Page text:
I will be shooting RAW. 

So I guess using AWB and then choosing the white balance square with the ColorChecker would be the way to go. Then I can sync the rest of the photos...have I got it right? 

I was not aware that setting  custom white balance would not affect the RAW image.


----------



## Cerianthus (Mar 15, 2017)

As golf is mostly outside taking up space where nature used to be, light will change with time, weather(think of passing clouds)  direction of shooting etc. So unless you have that much with lots of light control each shot, I would say just white balance on a grey bit of rock. 


Verzonden vanaf mijn iPhone met Tapatalk


----------



## Linwood Ferguson (Mar 15, 2017)

Be aware the area you circled are different temperatures, some warmer, some cooler.

I shoot sports a lot, and I find trying to use a fixed white balance (whether by a custom temperature in the camera or copying and pasting a fixed white balance later) is pointless.  Even in pretty uniform lighting, like cloudless sun, the shadows on athlete's faces (or not), reflections off of bright uniforms, how close they are to the grass, the angle of the sun on grass relative to me... it varies a LOT.  The automatic white balance in the camera, even when it is not all that good, tends to be better than just one fixed WB for a whole shoot.

Now if I were doing something like awards at a podium, where I was in one place, they were in the same light, I'd love to get a grey card shot before it, and I would blow that WB into all of them to be uniform.

But that's so rarely the case.

What I do recommend is to get a grey card shot against any really common colors you will have in your actual shots, for example (not applicable to golf) team uniforms, or signage that is everywhere on the field.  What this lets you do is see the "right" color for (say) a uniform jersey with the grey card, and put that image up on the screen beside another image with the same jersey color, and you can adjust by eye if in doubt.

But fundamentally if shooting raw, turning on fixed white balance takes away useful information -- the cameras' measurement.  There's no advantage to the fixed white balance as you can always blow it in after the fact (with raw).  With AWB if it works, great; if not blow in your own.

Supplied information:
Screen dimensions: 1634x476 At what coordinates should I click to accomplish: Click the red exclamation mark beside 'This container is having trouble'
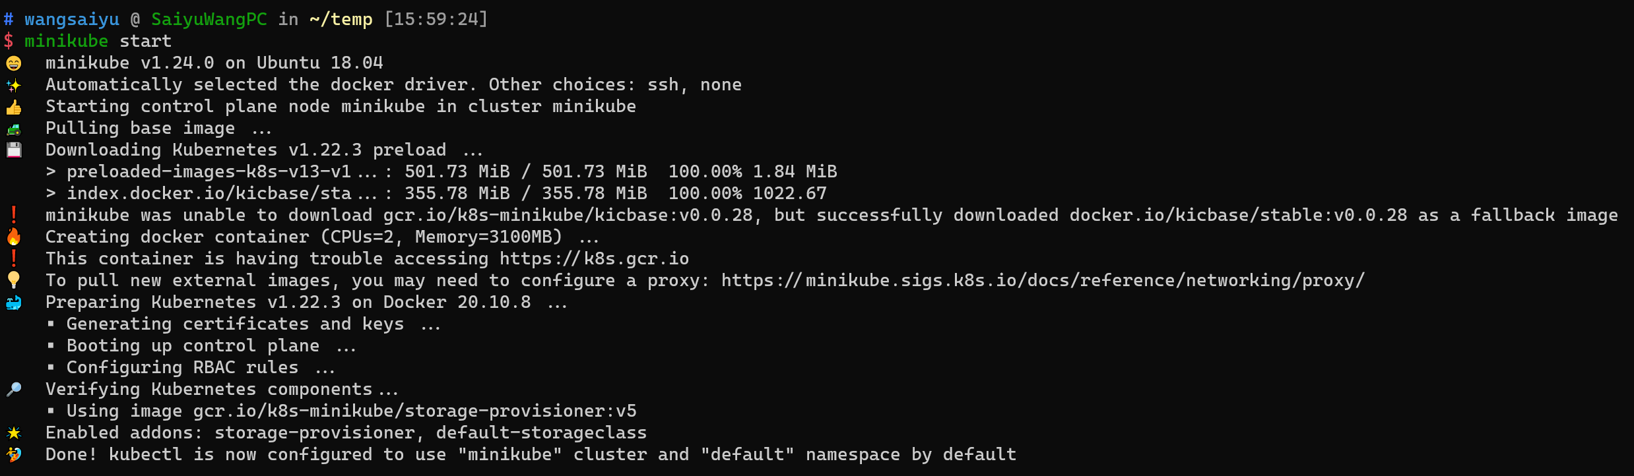click(x=14, y=258)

Goal of the exercise: From the forum thread, list the things Linwood Ferguson names as varying a lot even in pretty uniform lighting such as cloudless sun.

Output for this exercise:
- the shadows on athletes' faces (or not)
- reflections off of bright uniforms
- how close they are to the grass
- the angle of the sun on grass relative to the photographer